§ Supplied information:
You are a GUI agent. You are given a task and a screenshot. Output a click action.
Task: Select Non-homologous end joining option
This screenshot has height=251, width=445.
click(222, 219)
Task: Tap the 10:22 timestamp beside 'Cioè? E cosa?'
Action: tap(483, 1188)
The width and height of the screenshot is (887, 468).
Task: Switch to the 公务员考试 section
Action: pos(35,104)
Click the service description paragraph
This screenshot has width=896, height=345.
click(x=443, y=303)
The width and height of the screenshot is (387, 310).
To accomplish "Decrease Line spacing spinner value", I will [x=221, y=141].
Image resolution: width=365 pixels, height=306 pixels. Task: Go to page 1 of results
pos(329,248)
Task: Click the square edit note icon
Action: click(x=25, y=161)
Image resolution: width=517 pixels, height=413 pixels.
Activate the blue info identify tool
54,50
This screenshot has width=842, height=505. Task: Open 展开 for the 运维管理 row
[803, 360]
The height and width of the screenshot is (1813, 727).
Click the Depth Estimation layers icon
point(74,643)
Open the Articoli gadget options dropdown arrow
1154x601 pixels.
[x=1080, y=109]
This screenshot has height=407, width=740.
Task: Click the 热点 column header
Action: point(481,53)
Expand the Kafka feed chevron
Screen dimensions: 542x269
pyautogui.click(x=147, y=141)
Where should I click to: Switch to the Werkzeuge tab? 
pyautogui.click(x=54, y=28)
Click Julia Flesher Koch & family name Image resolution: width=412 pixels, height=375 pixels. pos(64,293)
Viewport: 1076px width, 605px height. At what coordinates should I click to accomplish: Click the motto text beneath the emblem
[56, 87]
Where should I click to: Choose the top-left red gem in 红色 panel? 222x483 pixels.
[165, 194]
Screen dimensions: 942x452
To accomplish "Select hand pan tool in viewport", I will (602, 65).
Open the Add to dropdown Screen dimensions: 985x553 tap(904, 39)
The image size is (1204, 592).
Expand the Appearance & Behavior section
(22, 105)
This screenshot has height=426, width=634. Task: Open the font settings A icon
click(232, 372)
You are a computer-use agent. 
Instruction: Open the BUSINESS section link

§ Problem requirements: Each line in the listing needs to be copied exactly.

§ Task answer:
You are a GUI agent. You are given a task and a screenshot. Output a click action.
Task: Select Non-homologous end joining option
This screenshot has height=251, width=445.
click(222, 219)
Task: Tap the 10:22 timestamp beside 'Cioè? E cosa?'
Action: tap(483, 1188)
The width and height of the screenshot is (887, 468).
Task: Switch to the 公务员考试 section
Action: pos(35,104)
Click the service description paragraph
This screenshot has width=896, height=345.
click(x=443, y=303)
The width and height of the screenshot is (387, 310).
To accomplish "Decrease Line spacing spinner value", I will [x=221, y=141].
Image resolution: width=365 pixels, height=306 pixels. Task: Go to page 1 of results
pos(329,248)
Task: Click the square edit note icon
Action: click(x=25, y=161)
Image resolution: width=517 pixels, height=413 pixels.
Activate the blue info identify tool
54,50
This screenshot has width=842, height=505. Task: Open 展开 for the 运维管理 row
[803, 360]
The height and width of the screenshot is (1813, 727).
Click the Depth Estimation layers icon
point(74,643)
Open the Articoli gadget options dropdown arrow
1154x601 pixels.
[x=1080, y=109]
This screenshot has height=407, width=740.
Task: Click the 热点 column header
Action: point(481,53)
Expand the Kafka feed chevron
Screen dimensions: 542x269
pyautogui.click(x=147, y=141)
Where should I click to: Switch to the Werkzeuge tab? 
pyautogui.click(x=54, y=28)
Click Julia Flesher Koch & family name Image resolution: width=412 pixels, height=375 pixels. pos(64,293)
Viewport: 1076px width, 605px height. At what coordinates should I click to accomplish: Click the motto text beneath the emblem
[56, 87]
Where should I click to: Choose the top-left red gem in 红色 panel? 222x483 pixels.
[165, 194]
Screen dimensions: 942x452
To accomplish "Select hand pan tool in viewport", I will (602, 65).
Open the Add to dropdown Screen dimensions: 985x553 tap(904, 39)
The image size is (1204, 592).
Expand the Appearance & Behavior section
(22, 105)
This screenshot has height=426, width=634. Task: Open the font settings A icon
click(232, 372)
You are a computer-use agent. 
Instruction: Open the BUSINESS section link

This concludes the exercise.